=== PROBLEM DESCRIPTION ===
Records follow. Pull out every line that contains "This".

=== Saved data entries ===
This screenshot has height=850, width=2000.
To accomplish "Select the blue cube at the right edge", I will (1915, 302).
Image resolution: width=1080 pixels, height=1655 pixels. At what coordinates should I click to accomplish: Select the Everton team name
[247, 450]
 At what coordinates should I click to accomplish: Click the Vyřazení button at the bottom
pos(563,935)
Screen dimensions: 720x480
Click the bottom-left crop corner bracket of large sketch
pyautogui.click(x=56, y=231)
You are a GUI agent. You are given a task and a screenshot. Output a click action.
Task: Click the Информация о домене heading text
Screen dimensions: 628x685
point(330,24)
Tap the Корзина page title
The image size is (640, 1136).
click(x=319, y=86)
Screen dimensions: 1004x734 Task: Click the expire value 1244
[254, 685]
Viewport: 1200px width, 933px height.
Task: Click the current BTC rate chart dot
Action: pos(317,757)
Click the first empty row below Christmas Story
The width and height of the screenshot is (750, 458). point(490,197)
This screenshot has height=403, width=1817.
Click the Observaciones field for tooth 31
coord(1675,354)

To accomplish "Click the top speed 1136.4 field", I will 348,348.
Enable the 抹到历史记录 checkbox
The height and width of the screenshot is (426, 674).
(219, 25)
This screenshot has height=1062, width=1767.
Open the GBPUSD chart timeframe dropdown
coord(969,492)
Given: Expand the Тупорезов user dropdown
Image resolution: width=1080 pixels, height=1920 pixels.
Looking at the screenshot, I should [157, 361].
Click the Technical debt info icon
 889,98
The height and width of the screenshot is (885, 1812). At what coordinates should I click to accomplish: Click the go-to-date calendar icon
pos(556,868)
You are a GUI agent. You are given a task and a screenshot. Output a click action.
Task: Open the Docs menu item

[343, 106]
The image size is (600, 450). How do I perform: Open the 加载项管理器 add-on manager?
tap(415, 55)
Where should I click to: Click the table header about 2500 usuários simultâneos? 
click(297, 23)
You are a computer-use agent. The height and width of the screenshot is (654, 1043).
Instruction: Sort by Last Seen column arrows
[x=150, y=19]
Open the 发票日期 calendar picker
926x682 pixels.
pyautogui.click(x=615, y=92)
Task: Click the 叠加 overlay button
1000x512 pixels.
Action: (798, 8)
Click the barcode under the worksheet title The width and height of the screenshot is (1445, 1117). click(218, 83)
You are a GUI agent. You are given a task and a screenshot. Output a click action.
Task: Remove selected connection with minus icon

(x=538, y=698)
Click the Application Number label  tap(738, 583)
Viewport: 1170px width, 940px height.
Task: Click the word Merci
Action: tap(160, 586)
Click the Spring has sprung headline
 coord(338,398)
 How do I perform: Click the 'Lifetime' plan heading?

=== ANSWER TO THE EXERCISE ===
This screenshot has height=850, width=2000.
This screenshot has height=403, width=1817.
This screenshot has height=1062, width=1767.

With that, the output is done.